(Your goal): When you reach the line containing "Click help icon next to 网络 field" in the records below, start copying exactly, and stop once you have copied the line containing "Click the barcode".

(Records to use):
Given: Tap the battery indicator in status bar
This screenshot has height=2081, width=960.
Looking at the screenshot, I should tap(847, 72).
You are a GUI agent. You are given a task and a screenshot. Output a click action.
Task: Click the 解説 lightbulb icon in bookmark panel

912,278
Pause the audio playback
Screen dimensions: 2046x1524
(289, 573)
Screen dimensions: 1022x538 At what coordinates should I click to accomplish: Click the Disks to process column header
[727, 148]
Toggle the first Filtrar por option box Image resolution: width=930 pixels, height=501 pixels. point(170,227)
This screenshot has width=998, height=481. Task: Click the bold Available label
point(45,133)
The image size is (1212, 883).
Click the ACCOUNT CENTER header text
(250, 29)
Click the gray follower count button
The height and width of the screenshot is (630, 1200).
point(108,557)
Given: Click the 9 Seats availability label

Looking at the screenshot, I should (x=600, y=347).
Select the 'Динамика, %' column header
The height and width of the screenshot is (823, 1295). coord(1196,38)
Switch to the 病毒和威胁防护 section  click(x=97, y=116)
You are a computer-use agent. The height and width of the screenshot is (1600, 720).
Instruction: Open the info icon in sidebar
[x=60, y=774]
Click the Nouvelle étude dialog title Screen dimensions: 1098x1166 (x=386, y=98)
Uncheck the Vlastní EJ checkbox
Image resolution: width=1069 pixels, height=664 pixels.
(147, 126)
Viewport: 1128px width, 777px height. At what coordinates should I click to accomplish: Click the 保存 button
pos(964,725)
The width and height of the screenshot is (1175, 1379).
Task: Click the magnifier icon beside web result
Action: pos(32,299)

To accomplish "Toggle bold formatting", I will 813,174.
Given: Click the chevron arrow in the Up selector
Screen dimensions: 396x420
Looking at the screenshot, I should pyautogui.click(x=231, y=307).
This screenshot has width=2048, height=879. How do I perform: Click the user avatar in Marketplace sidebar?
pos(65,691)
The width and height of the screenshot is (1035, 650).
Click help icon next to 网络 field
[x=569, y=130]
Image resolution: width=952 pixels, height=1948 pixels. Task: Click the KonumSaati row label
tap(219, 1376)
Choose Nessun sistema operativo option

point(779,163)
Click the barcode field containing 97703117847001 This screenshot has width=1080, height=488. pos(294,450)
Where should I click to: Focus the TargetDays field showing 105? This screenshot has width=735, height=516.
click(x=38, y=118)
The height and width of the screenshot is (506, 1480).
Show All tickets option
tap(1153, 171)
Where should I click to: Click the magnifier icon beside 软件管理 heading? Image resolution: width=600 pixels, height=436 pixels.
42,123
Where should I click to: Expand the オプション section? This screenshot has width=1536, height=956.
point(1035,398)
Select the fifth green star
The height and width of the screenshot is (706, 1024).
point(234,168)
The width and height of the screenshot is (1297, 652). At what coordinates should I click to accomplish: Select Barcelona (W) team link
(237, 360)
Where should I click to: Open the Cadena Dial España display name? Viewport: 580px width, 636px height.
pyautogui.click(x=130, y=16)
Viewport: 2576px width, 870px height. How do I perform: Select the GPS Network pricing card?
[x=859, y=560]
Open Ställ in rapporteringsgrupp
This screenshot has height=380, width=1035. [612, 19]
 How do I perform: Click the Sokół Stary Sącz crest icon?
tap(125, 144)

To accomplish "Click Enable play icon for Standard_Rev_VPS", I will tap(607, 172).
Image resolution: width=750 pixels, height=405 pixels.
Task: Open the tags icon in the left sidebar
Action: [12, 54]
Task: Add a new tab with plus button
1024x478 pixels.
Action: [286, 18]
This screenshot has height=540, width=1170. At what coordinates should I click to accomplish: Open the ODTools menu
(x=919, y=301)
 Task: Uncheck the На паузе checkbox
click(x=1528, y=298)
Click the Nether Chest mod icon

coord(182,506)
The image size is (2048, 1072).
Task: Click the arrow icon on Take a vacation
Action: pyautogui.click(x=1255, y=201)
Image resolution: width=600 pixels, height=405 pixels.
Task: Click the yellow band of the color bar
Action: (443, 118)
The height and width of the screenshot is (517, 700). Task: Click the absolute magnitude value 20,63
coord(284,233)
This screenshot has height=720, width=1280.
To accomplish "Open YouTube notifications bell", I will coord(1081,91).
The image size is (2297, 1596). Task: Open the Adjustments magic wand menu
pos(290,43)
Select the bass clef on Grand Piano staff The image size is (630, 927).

(Exercise answer):
Click help icon next to 网络 field
[x=569, y=130]
Image resolution: width=952 pixels, height=1948 pixels. Task: Click the KonumSaati row label
tap(219, 1376)
Choose Nessun sistema operativo option

point(779,163)
Click the barcode field containing 97703117847001 This screenshot has width=1080, height=488. pos(294,450)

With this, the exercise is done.